▶ _What the exercise asks_: Whenever the string "indicator" appears in a line below, please copy the line out.

Data items:

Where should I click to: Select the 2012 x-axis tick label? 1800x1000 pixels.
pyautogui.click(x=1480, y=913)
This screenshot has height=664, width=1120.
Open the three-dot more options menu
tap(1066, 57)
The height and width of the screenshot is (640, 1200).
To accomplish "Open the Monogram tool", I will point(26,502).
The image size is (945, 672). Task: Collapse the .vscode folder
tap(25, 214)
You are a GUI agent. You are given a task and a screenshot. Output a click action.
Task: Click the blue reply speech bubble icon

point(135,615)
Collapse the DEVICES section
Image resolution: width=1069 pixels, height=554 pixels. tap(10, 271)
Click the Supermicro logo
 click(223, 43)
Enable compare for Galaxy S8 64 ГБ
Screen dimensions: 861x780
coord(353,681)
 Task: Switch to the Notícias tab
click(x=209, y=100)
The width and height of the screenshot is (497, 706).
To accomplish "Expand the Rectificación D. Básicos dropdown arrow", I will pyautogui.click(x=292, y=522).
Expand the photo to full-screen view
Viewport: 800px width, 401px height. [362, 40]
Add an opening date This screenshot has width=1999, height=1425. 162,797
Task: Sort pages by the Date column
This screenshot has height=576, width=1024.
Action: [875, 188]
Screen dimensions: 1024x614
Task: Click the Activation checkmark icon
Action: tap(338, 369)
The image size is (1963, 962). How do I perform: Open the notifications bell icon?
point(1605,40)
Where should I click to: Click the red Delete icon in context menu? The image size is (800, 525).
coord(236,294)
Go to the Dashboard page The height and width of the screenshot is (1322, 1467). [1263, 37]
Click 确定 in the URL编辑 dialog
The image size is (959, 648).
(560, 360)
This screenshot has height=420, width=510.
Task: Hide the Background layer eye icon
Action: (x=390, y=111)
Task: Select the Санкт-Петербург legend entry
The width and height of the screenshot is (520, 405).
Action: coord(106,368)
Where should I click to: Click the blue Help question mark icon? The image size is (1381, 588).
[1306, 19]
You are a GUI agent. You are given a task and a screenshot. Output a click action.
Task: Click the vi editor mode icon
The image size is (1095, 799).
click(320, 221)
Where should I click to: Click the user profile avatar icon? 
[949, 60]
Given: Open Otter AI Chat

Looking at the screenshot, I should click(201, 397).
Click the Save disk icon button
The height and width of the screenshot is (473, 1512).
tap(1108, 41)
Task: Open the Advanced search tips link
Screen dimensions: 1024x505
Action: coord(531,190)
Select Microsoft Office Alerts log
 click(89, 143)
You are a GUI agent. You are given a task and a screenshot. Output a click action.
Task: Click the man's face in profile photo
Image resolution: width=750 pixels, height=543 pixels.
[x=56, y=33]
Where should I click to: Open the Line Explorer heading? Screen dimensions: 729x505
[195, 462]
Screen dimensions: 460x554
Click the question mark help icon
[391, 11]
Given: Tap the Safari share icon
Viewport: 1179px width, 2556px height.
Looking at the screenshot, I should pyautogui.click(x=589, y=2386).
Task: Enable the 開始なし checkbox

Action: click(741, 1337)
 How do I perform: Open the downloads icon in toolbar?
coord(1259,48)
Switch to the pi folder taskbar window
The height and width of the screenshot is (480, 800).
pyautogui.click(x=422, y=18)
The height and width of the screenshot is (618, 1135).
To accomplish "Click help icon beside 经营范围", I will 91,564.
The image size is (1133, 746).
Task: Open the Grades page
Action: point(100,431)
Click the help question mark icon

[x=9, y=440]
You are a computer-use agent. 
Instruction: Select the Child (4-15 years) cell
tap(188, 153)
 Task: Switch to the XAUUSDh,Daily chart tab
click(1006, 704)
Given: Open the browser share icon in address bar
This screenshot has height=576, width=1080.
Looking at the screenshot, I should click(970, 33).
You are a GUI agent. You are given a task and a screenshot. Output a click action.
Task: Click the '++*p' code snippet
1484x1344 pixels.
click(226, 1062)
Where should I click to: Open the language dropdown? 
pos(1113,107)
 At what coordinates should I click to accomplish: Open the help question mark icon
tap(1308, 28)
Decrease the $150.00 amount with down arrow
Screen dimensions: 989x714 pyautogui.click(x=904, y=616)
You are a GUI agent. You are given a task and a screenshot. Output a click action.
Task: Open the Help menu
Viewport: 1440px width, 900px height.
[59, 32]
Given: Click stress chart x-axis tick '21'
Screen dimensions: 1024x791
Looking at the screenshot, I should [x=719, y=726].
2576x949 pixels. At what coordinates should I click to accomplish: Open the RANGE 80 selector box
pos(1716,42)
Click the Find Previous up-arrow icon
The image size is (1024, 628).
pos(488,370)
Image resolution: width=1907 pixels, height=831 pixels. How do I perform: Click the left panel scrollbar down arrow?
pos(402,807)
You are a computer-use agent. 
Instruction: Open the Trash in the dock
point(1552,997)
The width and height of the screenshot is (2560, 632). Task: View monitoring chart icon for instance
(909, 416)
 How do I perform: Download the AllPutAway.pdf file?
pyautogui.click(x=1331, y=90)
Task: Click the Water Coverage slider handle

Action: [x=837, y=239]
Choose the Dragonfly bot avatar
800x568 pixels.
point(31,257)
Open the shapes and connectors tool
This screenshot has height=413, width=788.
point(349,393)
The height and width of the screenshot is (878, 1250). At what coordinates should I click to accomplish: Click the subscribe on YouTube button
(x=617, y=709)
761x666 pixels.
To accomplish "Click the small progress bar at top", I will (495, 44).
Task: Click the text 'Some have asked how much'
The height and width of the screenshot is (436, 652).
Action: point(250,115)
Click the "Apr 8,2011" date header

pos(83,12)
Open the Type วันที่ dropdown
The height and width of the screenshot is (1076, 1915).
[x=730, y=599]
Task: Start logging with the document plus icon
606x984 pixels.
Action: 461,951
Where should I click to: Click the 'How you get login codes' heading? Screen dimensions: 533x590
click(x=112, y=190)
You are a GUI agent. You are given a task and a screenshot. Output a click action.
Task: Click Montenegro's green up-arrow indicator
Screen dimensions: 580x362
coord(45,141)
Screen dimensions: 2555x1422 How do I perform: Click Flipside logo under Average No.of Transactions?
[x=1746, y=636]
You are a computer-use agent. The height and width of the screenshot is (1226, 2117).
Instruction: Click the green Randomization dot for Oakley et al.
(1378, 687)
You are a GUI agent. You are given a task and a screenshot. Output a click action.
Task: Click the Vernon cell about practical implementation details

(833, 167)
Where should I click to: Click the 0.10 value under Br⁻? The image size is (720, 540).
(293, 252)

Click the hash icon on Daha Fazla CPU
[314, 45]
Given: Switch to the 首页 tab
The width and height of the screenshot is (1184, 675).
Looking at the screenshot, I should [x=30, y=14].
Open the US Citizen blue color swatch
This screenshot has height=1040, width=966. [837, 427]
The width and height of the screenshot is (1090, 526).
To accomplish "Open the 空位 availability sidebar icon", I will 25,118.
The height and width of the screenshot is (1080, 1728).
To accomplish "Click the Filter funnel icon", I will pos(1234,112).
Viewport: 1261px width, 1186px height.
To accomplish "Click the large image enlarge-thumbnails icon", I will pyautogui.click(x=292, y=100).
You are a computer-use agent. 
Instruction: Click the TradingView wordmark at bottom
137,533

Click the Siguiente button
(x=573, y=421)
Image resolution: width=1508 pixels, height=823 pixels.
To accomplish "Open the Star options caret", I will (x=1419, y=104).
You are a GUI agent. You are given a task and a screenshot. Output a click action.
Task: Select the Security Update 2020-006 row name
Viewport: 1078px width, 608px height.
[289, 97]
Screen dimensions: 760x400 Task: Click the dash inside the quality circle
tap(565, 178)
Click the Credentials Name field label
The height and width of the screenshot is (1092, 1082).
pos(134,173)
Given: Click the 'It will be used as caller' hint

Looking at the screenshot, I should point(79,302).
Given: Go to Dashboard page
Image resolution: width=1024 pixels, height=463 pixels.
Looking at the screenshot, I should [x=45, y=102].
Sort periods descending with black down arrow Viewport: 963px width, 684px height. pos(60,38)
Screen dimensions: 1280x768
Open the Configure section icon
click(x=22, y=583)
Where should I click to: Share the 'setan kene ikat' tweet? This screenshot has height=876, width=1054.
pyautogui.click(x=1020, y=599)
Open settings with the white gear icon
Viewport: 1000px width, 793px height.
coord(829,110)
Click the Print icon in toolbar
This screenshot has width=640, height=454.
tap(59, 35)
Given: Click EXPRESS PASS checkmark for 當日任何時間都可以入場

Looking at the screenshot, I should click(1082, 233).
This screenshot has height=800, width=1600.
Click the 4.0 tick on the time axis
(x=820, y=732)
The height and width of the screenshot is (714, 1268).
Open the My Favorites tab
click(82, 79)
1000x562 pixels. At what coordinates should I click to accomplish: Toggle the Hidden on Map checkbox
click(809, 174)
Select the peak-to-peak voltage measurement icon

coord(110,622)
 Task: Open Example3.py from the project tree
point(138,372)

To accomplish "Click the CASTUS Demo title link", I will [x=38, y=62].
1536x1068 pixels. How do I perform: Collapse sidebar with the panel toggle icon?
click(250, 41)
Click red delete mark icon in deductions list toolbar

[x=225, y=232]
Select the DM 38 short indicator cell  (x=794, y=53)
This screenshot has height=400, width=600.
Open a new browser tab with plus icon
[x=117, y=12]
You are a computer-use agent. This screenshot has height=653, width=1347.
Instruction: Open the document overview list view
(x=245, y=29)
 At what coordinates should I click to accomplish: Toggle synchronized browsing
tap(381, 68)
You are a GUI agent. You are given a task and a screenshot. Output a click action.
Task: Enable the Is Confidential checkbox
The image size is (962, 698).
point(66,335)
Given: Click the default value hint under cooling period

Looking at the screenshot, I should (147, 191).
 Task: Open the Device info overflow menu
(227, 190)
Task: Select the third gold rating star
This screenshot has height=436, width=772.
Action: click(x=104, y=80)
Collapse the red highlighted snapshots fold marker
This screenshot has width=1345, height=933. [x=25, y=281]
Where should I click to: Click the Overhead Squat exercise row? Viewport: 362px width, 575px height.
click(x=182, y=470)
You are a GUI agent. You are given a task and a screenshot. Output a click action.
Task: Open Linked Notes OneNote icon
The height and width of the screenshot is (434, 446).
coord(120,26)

▶ _Written response_:
Task: Click Montenegro's green up-arrow indicator
Select the DM 38 short indicator cell  (x=794, y=53)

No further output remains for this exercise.